Publication Data
Emotional Memory and Adaptive Personalities
Abstract: Believable agents designed for long-term interaction with
human users need to adapt to them in a way which appears emotionally plausible while
maintaining a consistent personality. For short-term interactions in restricted
environments, scripting and state machine techniques can create agents with emotion and
personality, but these methods are labor intensive, hard to extend, and brittle in new
environments. Fortunately, research in memory, emotion and personality in humans and
animals points to a solution to this problem. Emotions focus an animal’s attention on
things it needs to care about, and strong emotions trigger enhanced formation of
memory, enabling the animal to adapt its emotional response to the objects and
situations in its environment.
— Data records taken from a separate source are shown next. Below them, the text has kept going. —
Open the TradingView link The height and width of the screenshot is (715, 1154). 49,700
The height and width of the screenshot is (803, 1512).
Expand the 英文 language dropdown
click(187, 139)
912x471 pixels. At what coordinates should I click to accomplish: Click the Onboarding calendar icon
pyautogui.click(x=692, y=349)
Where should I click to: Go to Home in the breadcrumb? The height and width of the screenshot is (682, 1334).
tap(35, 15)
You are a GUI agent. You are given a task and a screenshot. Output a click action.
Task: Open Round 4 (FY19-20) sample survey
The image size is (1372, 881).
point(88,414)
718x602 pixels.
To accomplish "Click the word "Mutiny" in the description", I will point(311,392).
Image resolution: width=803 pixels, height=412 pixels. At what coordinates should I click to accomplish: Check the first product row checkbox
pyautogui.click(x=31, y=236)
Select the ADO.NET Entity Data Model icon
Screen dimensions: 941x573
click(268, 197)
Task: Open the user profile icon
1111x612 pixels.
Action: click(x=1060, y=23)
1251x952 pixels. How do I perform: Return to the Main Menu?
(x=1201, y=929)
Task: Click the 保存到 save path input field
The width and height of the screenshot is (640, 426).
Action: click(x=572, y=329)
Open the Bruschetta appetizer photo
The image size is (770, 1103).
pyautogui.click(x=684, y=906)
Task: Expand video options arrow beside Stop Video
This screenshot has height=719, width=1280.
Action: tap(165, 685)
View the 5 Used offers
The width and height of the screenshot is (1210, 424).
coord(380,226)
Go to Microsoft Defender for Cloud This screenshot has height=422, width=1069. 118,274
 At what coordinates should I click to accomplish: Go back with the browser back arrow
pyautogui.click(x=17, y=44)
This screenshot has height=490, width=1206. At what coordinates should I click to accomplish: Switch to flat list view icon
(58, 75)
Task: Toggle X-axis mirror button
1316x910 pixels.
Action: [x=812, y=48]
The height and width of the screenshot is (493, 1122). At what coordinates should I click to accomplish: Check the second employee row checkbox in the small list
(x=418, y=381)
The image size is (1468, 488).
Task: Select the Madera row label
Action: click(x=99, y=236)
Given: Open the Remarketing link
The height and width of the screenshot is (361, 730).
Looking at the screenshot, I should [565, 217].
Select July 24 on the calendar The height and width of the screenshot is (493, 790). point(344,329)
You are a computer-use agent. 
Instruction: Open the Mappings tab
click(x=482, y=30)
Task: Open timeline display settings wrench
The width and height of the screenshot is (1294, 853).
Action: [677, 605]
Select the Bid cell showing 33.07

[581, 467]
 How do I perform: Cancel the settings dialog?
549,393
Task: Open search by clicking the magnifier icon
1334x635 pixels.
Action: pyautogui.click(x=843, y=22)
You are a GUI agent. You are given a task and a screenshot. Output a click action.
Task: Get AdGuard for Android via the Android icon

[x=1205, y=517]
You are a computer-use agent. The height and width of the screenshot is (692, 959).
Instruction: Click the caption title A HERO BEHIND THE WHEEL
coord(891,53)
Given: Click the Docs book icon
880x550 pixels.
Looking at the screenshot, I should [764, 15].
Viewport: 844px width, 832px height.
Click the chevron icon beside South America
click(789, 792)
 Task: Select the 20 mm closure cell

In humans this process becomes reflective: emotional
stress or frustration can trigger re-evaluating past behavior with respect to personal
standards, which in turn can lead to setting new strategies or goals. To aid the
authoring of adaptive agents, we present an artificial intelligence model inspired by
these psychological results in which an emotion model triggers case-based emotional
preference learning and behavioral adaptation guided by personality models. Our tests
of this model on robot pets and embodied characters show that emotional adaptation can
extend the range and increase the behavioral sophistication of an agent without the
need for authoring additional hand-crafted behaviors.